Paul Lederman, chasseur de têtes d'affiche
Petit disquaire devenu découvreur de talents, Paul Lederman, décédé à 84 ans, fut l'impresario des grandes vedettes, de Claude François à Coluche et aux Inconnus, de belles...
Petit disquaire devenu découvreur de talents, Paul Lederman, décédé à 84 ans, fut l'impresario des grandes vedettes, de Claude François à Coluche et aux Inconnus, de belles aventures parfois terminées devant les tribunaux.
Avec son flair et un sens commercial hors pair, il a été pendant des décennies un incontournable faiseur de rois. Accrochant aussi à son tableau de chasse Hervé Vilard, Mike Brant, Michel Polnareff, Christophe, Michèle Torr, Thierry Le Luron ou encore Renaud.
"Mon talent, c'est de découvrir les talents avant les autres, c'est tout... Quand j'auditionne un artiste, j'essaie de regarder ce que l'oeil ne peut pas voir. C'est mon côté psy", déclarait-il à Paris Match en 1997.
Plombier de luxe
Producteur avisé, il s'assure aussi des recettes substantielles en vendant par centaines de milliers dans les années 80 des disques-compilations à thème ("Les meilleurs slows", "Les plus belles chansons d'amour", "Les plus grands tubes classiques"...)
"Paul est un plombier de luxe, c'est un fabricant de tubes comme il n'y en a pas", disait de lui Thierry Le Luron, imposé par Lederman quand tout le milieu du showbiz pensait que jamais un imitateur ne pourrait devenir une vedette.
Né en mai 1940 au Maroc, alors sous protectorat français, Paul Lederman est le fils de juifs polonais très modestes. "On manquait d'argent mais on avait tout le reste".
En 1945, la famille débarque à Marseille avant de s'installer à Paris.

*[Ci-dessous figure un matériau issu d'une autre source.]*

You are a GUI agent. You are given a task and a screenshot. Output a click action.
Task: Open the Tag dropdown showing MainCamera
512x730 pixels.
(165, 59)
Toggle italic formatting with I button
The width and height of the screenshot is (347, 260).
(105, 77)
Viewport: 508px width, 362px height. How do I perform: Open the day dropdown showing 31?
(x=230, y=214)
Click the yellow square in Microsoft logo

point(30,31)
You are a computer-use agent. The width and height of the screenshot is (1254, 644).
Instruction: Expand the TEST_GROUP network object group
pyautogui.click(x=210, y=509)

Il abandonne tôt l'école et décroche à 15 ans un job de disquaire à Versailles puis aux Puces.
"En vendant des disques, pris d'une véritable frénésie, je me suis mis à écouter des milliers de chansons". Doté d'une mémoire auditive hors du commun, il lui suffit d'écouter une fois un morceau pour l'enregistrer.
Un atout majeur pour celui qui passe ses soirées au Golf Drouot, vite devenu le "Temple du rock" à Paris.
C'est là qu'il croise Lucky Blondo, dont il fait son premier artiste avec la chanson "Jolie petite Sheila", classée numéro 1. Puis découvre Claude François, batteur encore inconnu de 20 ans, et lui fait chanter "Belles, belles, belles" et "Si j'avais un marteau".
Il invente avec son poulain une nouvelle façon de conduire la carrière d'un artiste, s'en occupant de A à Z: psychologiquement, artistiquement, promotionnellement et financièrement.
Très proche de "Cloclo", il nommera ses deux premiers enfants... Alexandre et Alexandra (la troisième s'appelle Jessica).
Il n'a pas son pareil pour trouver de nouvelles pépites, comme Coluche, croisé en 1974 au Café de la Gare.
L'humoriste aimait raconter leur première rencontre, décisive pour lui. "Il me dit +si tu m'écoutes bien, tu vas devenir une star+. Je l'ai pris pour un dingue mais j'ai fait comme il a dit et, quelques mois après, j'étais devenu Coluche..."
Ange gardien ou requin ?
Avec ce comique, il est à l'origine de plusieurs coups de génie, comme la vraie-fausse candidature à la présidentielle de 1981, qui lui assure une immense couverture médiatique, et le fameux "mariage" Le Luron-Coluche...
Un ange gardien que ses détracteurs dépeignent aussi en requin aux dents longues. Il est parfois accusé d'exploiter les qualités de ses artistes dans tous les sens du terme.
"De l'argent, j'en gagne, mais ce n'est pas le moteur", balayait l'intéressé. "Un exploiteur se contente d'exploiter. Moi je travaille dix-huit heures par jour et c'est donc moi +l'exploité+ mais je ne me plains pas, j'aime ça".
Avec Les Inconnus, qu'il a lancés, la collaboration se finit au tribunal. Lederman accuse le trio d'avoir violé ses obligations contractuelles mais perd son procès.
Rebelote avec les fils de Coluche, en conflit ouvert avec lui depuis la mort de leur père en 1986 à propos de droits d'auteur sur une série de sketches. Au terme d'un marathon judiciaire, l'impresario est condamné à leur verser plus d'un million d'euros en 2019.